* [Exercise details] Render everything from the start of the entries down through the line containing "Action: [135, 414]" as a numbered list, leaving out any blank lines.

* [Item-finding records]
* * * * *
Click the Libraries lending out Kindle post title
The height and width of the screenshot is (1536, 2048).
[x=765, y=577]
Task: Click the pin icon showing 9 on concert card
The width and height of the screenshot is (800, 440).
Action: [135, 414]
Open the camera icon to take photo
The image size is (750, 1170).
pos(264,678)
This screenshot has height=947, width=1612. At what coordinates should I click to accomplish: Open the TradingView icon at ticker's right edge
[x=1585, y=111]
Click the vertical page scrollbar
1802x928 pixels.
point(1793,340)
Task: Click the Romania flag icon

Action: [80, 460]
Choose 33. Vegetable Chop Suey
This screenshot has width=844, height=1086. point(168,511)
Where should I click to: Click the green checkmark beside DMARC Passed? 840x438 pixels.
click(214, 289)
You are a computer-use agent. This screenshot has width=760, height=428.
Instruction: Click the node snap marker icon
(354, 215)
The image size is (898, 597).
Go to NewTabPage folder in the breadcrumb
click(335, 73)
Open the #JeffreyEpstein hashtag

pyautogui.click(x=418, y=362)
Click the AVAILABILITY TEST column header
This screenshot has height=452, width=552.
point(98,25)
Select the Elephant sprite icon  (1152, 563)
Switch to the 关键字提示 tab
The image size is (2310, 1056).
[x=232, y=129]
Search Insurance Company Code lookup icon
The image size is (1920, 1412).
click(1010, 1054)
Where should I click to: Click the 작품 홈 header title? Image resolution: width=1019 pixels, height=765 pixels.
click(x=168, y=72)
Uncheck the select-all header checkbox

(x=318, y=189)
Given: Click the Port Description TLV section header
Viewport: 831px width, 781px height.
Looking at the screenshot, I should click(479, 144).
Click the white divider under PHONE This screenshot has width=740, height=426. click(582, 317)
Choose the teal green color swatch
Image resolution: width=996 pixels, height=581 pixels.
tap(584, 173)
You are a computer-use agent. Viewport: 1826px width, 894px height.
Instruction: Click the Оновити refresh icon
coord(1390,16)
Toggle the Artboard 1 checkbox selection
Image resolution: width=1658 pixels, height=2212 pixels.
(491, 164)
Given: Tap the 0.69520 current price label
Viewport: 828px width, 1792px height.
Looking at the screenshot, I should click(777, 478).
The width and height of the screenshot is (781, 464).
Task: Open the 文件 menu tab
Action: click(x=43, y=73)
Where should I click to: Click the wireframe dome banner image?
* * * * *
* [The result]
1. Click the Libraries lending out Kindle post title
2. The height and width of the screenshot is (1536, 2048).
3. [x=765, y=577]
4. Task: Click the pin icon showing 9 on concert card
5. The width and height of the screenshot is (800, 440).
6. Action: [135, 414]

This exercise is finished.